Although it has been reported that some topical ocular hypotensive medications may affect retinal vascular autoregulation and ocular blood flow,32,33 the current study showed no correlation between use of the eye drops with macula vessel density measurements.34 Nevertheless, since the healthy group was free of topical glaucoma medications, one cannot entirely exclude the possibility that the ocular hypotensive drops could somehow affect the study results. It also should be noted that 3×3 mm2 scans were used in the current study. A larger 6×6 mm2 scan is now available, however longitudinal data are not yet available. It has been reported that 6×6 mm2 macula scans show higher diagnostic accuracy compared to 3×3 mm2 scans for differentiating between healthy and glaucoma eyes,4 and, it is possible that the larger field has more information about the posterior pole vascular changes and will better show the changes in different regions comparing to the 3×3 mm2 scan.35,36 Although the rates of GCC thinning and macula vessel density decrease of different stages of disease severity could not be determined due to the limited sample size of moderate (14) and advanced (5) glaucoma eyes , there was a significant association between VF MD and macula vessel density decrease rate. The groups were not matched based on any character or parameter. Several potential confounding factors that might affect rates of GCC thinning or macula vessel density decrease have been taken into account. Age and scan quality were adjusted in comparisons among the groups. Other potential confounders including axial length and CCT were evaluated, and none of them was found significantly impact GCC thinning and macula vessel density decrease. However, we cannot exclude the potential contribution of differences in characteristics among the three diagnostic groups to the current results.

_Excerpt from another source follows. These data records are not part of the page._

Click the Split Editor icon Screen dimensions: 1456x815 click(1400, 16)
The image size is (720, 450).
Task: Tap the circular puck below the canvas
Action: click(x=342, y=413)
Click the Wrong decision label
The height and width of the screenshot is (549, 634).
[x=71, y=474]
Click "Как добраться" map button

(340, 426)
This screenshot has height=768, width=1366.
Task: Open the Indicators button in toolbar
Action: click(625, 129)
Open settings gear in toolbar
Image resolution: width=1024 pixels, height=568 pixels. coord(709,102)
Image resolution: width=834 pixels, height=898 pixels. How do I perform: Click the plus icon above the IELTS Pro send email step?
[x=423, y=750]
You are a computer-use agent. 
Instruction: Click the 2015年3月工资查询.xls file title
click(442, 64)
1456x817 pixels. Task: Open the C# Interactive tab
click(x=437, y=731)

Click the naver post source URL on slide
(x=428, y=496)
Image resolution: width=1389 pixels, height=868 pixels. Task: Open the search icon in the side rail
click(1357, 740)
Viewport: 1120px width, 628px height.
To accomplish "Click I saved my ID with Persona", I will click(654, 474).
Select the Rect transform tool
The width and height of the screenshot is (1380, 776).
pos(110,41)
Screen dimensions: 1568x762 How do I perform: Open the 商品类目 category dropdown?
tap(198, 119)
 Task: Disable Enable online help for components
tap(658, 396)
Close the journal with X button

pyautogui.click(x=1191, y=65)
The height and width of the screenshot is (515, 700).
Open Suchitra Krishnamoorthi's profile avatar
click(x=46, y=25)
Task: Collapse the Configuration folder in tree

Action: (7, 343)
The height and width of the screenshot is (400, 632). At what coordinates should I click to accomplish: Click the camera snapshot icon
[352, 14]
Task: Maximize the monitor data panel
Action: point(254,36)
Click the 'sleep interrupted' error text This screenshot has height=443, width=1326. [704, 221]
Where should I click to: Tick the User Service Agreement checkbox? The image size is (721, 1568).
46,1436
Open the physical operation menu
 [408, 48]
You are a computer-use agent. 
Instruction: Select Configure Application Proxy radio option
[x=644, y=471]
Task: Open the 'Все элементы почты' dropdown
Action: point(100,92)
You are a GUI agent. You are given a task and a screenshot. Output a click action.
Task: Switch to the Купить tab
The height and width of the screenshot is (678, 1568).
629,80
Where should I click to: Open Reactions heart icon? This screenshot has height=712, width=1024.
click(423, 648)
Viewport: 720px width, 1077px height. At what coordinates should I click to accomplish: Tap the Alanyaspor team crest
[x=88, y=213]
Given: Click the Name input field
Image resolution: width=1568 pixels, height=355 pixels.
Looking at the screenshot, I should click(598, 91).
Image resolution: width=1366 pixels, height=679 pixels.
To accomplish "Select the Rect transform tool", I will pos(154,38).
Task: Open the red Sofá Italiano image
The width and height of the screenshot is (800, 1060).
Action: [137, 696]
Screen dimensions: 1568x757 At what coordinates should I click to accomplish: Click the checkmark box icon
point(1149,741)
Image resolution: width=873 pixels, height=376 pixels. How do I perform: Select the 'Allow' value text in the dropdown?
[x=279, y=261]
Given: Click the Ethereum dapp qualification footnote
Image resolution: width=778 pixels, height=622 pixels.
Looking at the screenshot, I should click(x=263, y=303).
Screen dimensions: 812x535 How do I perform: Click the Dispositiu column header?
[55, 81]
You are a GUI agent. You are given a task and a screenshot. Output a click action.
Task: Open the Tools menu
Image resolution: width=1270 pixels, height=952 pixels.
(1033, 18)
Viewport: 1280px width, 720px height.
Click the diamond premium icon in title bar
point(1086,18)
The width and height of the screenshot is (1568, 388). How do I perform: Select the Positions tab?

In conclusion, both GCC thinning and macula vessel density loss were detectable in healthy, pre-perimetric glaucoma, and POAG eyes overtime. Most POAG eyes had faster macula vessel density decrease than GCC thinning, and macula vessel density decrease rate was associated with glaucoma severity. These results suggest that OCT-A is useful for evaluating glaucoma progression, particularly in POAG patients with severe disease.
Acknowledgments
Financial Support:
National Institutes of Health/National Eye Institute Grants EY029058, EY11008, EY027510, and EY026574, Core Grant P30EY022589, an unrestricted grant from Research to Prevent Blindness (New York, NY), and participant retention incentive grants in the form of glaucoma medication at no cost from Novartis/Alcon Laboratories Inc, Allergan, Akorn, and Pfizer Inc.
Commercial Disclosures:
1. Huiyuan Hou: none
2. Sasan Moghimi: none
3. James A. Proudfoot: none
4. Elham Ghahari: none
5. Rafaella C. Penteado: none
6. Christopher Bowd: none
7. Diya Yang: none
8. Robert N. Weinreb: Financial support- National Eye Institute, Carl Zeiss Meditec, Centervue, Heidelberg Engineering, Konan, Optovue, Bausch & Lomb; Consultant-Aerie Pharmaceuticals, Allergan, Eyenovia, Unity Biosciences; Patent- Toromedes, Carl Zeiss Meditec
Footnotes
Publisher's Disclaimer: This is a PDF file of an unedited manuscript that has been accepted for publication. As a service to our customers we are providing this early version of the manuscript. The manuscript will undergo copyediting, typesetting, and review of the resulting proof before it is published in its final form. Please note that during the production process errors may be discovered which could affect the content, and all legal disclaimers that apply to the journal pertain.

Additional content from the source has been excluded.